Exercise inputs ->
____________

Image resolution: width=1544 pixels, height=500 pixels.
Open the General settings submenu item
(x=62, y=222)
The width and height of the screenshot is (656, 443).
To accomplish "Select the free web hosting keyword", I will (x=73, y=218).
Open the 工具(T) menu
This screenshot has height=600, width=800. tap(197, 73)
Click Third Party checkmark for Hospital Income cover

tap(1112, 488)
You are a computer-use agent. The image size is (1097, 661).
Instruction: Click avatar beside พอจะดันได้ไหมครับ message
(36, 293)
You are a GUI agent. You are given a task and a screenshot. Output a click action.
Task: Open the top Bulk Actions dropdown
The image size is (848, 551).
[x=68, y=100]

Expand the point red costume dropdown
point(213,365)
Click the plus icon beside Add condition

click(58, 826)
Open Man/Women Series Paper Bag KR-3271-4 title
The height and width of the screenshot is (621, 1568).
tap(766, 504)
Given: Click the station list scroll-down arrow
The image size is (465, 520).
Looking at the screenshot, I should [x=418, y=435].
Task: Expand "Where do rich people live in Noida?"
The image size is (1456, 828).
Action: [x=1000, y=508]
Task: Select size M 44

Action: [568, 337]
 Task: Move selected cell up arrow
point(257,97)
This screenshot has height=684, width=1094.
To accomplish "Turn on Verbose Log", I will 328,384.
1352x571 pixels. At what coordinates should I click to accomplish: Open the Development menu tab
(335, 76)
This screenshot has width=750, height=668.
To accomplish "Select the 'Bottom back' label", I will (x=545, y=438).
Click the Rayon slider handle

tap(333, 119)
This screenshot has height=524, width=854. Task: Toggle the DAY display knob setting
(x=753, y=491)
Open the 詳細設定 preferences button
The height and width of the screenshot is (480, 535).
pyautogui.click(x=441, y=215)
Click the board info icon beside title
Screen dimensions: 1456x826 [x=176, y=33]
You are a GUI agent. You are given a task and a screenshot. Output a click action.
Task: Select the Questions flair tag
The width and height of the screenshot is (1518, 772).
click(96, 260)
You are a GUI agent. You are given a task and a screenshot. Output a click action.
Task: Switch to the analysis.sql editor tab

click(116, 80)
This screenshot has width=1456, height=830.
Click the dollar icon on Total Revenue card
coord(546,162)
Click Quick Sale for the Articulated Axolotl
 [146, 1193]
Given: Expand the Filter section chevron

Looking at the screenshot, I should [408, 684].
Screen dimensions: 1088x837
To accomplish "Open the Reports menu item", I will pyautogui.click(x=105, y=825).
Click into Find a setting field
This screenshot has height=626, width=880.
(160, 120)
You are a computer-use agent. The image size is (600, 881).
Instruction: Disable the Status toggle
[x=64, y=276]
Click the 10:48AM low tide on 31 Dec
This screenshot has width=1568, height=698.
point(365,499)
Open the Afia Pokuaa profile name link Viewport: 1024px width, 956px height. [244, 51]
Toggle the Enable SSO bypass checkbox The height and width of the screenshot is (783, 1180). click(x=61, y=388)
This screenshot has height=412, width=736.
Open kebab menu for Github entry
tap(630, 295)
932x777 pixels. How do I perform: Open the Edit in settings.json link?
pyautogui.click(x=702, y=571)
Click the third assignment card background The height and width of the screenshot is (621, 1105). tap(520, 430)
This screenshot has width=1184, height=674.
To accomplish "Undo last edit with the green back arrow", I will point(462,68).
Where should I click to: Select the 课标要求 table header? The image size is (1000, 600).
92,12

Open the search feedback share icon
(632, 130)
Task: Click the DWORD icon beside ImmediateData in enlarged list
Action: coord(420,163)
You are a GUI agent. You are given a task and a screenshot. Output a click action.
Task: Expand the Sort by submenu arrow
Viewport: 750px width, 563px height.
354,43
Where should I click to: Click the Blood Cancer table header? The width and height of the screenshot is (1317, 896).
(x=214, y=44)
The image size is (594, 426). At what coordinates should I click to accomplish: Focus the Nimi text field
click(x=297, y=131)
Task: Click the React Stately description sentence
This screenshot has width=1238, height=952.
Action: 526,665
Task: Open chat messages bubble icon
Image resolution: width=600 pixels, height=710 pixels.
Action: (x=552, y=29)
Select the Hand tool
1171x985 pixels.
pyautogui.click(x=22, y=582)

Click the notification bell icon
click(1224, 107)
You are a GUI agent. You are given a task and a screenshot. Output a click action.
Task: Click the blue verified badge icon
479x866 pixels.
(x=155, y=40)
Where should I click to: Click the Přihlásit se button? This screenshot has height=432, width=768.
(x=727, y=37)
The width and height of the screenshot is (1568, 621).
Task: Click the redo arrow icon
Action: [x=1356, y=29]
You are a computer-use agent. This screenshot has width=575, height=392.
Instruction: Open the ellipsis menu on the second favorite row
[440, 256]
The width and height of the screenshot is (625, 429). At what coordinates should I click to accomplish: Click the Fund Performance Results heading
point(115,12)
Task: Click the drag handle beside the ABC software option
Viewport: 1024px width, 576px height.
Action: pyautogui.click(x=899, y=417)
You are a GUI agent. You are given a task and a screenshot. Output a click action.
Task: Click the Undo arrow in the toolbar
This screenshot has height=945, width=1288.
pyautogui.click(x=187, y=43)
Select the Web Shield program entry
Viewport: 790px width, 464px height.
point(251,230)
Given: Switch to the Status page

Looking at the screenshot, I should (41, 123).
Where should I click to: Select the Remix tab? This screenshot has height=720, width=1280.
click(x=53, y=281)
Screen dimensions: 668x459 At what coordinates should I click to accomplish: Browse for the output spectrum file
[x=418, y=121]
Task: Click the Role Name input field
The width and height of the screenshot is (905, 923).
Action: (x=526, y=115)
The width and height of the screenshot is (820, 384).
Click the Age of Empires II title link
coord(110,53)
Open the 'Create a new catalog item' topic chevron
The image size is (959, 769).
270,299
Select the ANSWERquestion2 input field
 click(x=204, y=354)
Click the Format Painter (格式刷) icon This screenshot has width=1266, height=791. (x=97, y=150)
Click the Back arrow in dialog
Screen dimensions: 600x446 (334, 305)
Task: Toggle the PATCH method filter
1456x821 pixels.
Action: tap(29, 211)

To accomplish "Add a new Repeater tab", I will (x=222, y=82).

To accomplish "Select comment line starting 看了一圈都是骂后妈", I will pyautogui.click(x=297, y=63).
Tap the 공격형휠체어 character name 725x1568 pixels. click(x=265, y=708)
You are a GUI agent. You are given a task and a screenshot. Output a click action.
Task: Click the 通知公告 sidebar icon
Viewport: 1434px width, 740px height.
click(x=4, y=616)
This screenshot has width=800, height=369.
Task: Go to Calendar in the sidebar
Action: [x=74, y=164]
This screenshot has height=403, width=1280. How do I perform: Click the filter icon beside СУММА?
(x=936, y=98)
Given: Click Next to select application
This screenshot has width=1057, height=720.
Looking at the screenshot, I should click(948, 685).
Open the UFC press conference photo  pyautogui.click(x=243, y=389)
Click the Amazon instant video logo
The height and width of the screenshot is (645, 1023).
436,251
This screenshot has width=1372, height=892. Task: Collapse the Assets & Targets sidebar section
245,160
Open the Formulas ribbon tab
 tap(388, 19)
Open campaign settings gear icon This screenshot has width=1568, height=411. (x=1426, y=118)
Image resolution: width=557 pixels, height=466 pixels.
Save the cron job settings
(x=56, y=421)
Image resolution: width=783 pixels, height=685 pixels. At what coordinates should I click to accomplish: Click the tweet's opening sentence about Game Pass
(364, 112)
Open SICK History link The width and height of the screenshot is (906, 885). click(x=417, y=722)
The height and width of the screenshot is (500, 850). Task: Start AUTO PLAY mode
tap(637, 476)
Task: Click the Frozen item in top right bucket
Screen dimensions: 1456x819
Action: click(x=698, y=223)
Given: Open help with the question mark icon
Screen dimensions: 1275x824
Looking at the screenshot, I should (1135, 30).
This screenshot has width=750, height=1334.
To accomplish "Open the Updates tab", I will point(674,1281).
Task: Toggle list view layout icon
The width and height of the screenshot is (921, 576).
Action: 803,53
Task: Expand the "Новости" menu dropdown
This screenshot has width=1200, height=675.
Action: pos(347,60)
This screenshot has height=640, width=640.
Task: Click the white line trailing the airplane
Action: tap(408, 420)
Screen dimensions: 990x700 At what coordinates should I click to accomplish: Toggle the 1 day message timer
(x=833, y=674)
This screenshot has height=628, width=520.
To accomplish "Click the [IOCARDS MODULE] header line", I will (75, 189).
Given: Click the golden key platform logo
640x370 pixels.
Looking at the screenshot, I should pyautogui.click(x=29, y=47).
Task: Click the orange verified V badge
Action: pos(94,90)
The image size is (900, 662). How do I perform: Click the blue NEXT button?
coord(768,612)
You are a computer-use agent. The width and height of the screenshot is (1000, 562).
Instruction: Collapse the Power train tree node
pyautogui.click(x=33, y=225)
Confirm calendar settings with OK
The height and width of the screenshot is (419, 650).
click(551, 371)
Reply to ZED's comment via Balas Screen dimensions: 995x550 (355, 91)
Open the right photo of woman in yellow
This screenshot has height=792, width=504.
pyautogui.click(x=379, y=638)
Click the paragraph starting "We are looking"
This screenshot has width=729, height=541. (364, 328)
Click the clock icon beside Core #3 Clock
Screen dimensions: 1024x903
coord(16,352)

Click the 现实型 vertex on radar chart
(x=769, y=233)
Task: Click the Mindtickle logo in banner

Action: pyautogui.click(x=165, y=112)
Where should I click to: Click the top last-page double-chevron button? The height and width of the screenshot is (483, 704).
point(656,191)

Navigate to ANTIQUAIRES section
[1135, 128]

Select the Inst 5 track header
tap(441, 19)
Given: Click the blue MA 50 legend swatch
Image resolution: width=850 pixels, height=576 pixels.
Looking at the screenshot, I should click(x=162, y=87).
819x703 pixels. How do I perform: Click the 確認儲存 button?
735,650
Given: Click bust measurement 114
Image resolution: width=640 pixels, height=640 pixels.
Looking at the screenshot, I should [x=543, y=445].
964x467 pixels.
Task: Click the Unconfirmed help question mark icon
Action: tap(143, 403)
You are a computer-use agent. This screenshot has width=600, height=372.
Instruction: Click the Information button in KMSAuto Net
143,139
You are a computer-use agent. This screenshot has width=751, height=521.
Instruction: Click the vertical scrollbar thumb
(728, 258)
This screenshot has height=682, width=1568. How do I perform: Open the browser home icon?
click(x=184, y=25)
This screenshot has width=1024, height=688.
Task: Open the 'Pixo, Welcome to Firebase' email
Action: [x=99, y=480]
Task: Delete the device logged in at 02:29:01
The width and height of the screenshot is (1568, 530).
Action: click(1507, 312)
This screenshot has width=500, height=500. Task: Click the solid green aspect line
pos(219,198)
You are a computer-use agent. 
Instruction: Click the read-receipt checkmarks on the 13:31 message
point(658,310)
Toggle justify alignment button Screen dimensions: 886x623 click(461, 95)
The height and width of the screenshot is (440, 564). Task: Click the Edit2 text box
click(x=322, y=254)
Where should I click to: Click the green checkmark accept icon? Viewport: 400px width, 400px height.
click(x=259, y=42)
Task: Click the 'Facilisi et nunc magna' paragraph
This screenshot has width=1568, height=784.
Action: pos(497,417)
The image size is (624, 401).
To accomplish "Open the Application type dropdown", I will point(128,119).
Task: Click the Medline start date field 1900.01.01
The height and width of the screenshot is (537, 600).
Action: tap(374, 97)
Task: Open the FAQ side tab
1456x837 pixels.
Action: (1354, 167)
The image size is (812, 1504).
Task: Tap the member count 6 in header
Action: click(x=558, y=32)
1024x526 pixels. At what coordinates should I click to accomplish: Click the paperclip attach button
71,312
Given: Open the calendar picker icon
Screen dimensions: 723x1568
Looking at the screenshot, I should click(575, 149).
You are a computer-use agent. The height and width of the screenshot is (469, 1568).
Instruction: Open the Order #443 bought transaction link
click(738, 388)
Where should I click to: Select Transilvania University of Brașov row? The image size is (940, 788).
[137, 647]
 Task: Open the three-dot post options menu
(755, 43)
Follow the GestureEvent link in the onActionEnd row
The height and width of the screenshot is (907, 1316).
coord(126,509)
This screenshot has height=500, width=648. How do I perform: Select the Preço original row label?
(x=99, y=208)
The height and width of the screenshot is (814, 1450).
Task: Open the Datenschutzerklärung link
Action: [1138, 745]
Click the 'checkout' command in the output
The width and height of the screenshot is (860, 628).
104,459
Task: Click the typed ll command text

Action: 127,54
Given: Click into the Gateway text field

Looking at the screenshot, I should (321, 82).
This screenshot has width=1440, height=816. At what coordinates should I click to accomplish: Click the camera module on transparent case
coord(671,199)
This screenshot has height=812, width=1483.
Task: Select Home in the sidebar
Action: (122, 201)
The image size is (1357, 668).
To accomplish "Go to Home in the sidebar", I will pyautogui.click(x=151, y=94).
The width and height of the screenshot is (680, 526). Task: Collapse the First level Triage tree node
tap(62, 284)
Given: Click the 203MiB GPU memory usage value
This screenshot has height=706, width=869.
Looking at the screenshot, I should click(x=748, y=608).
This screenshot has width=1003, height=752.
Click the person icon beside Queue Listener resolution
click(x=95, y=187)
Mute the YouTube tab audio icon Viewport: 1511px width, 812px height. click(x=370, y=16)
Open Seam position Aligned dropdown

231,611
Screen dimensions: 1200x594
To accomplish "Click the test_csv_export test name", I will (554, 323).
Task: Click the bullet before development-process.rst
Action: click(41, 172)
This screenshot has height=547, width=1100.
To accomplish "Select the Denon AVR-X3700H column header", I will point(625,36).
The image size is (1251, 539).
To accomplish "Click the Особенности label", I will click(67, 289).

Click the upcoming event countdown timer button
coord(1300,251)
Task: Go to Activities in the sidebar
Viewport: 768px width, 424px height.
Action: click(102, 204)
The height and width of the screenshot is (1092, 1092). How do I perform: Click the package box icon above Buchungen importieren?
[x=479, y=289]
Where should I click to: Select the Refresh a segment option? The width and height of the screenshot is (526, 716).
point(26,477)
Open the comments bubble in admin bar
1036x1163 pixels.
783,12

____________

What is being asked ->
Search the entries for the word "Undo" and show every line that has it.

Result of the task ->
To accomplish "Undo last edit with the green back arrow", I will point(462,68).
Task: Click the Undo arrow in the toolbar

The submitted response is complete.